§ PROVIDED INFORMATION
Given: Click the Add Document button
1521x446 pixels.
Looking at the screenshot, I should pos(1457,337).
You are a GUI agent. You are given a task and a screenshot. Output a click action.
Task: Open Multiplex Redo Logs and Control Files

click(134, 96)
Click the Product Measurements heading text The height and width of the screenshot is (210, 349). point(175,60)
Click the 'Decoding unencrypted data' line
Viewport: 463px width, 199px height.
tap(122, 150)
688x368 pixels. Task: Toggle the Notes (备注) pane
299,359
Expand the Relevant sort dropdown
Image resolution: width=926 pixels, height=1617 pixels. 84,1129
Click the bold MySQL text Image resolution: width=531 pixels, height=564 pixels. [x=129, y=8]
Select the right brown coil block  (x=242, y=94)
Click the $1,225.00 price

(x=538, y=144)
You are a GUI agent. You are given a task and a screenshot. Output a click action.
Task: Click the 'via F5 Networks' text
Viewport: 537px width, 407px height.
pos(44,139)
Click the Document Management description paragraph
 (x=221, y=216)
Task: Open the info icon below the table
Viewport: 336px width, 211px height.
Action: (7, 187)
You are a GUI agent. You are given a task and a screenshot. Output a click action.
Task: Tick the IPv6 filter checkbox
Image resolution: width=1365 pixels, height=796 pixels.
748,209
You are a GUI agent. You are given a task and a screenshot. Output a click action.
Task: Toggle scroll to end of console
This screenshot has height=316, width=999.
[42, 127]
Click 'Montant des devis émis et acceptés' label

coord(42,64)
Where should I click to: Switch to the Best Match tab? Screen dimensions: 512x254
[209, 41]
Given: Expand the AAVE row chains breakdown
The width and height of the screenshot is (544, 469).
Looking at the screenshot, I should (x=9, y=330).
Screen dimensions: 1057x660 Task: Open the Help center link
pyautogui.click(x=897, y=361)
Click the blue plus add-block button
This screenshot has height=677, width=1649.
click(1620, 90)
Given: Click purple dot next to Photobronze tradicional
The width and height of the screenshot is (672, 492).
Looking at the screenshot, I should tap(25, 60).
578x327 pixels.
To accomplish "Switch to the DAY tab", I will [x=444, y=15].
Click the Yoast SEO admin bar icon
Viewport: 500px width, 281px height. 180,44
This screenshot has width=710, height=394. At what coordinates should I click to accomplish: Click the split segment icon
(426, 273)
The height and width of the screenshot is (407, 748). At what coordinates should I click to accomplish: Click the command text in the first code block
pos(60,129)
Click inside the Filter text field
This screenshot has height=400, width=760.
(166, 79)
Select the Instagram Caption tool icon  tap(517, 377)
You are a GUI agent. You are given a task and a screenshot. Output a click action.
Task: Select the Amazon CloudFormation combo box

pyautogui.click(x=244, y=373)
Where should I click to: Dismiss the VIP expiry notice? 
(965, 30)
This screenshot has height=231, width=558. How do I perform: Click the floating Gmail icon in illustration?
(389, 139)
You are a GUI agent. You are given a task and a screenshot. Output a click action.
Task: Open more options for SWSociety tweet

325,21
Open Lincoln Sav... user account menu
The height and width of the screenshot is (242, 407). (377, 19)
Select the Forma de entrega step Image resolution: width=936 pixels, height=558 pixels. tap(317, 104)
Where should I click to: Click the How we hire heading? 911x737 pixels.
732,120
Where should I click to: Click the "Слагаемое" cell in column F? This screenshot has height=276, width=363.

§ WORK INSTRUCTION
Could you give every entry again, exactly as written?

§ ANSWER SECTION
Given: Click the Add Document button
1521x446 pixels.
Looking at the screenshot, I should pos(1457,337).
You are a GUI agent. You are given a task and a screenshot. Output a click action.
Task: Open Multiplex Redo Logs and Control Files

click(134, 96)
Click the Product Measurements heading text The height and width of the screenshot is (210, 349). point(175,60)
Click the 'Decoding unencrypted data' line
Viewport: 463px width, 199px height.
tap(122, 150)
688x368 pixels. Task: Toggle the Notes (备注) pane
299,359
Expand the Relevant sort dropdown
Image resolution: width=926 pixels, height=1617 pixels. 84,1129
Click the bold MySQL text Image resolution: width=531 pixels, height=564 pixels. [x=129, y=8]
Select the right brown coil block  (x=242, y=94)
Click the $1,225.00 price

(x=538, y=144)
You are a GUI agent. You are given a task and a screenshot. Output a click action.
Task: Click the 'via F5 Networks' text
Viewport: 537px width, 407px height.
pos(44,139)
Click the Document Management description paragraph
 (x=221, y=216)
Task: Open the info icon below the table
Viewport: 336px width, 211px height.
Action: (7, 187)
You are a GUI agent. You are given a task and a screenshot. Output a click action.
Task: Tick the IPv6 filter checkbox
Image resolution: width=1365 pixels, height=796 pixels.
748,209
You are a GUI agent. You are given a task and a screenshot. Output a click action.
Task: Toggle scroll to end of console
This screenshot has height=316, width=999.
[42, 127]
Click 'Montant des devis émis et acceptés' label

coord(42,64)
Where should I click to: Switch to the Best Match tab? Screen dimensions: 512x254
[209, 41]
Given: Expand the AAVE row chains breakdown
The width and height of the screenshot is (544, 469).
Looking at the screenshot, I should (x=9, y=330).
Screen dimensions: 1057x660 Task: Open the Help center link
pyautogui.click(x=897, y=361)
Click the blue plus add-block button
This screenshot has height=677, width=1649.
click(1620, 90)
Given: Click purple dot next to Photobronze tradicional
The width and height of the screenshot is (672, 492).
Looking at the screenshot, I should tap(25, 60).
578x327 pixels.
To accomplish "Switch to the DAY tab", I will [x=444, y=15].
Click the Yoast SEO admin bar icon
Viewport: 500px width, 281px height. 180,44
This screenshot has width=710, height=394. At what coordinates should I click to accomplish: Click the split segment icon
(426, 273)
The height and width of the screenshot is (407, 748). At what coordinates should I click to accomplish: Click the command text in the first code block
pos(60,129)
Click inside the Filter text field
This screenshot has height=400, width=760.
(166, 79)
Select the Instagram Caption tool icon  tap(517, 377)
You are a GUI agent. You are given a task and a screenshot. Output a click action.
Task: Select the Amazon CloudFormation combo box

pyautogui.click(x=244, y=373)
Where should I click to: Dismiss the VIP expiry notice? 
(965, 30)
This screenshot has height=231, width=558. How do I perform: Click the floating Gmail icon in illustration?
(389, 139)
You are a GUI agent. You are given a task and a screenshot. Output a click action.
Task: Open more options for SWSociety tweet

325,21
Open Lincoln Sav... user account menu
The height and width of the screenshot is (242, 407). (377, 19)
Select the Forma de entrega step Image resolution: width=936 pixels, height=558 pixels. tap(317, 104)
Where should I click to: Click the How we hire heading? 911x737 pixels.
732,120
Where should I click to: Click the "Слагаемое" cell in column F? This screenshot has height=276, width=363.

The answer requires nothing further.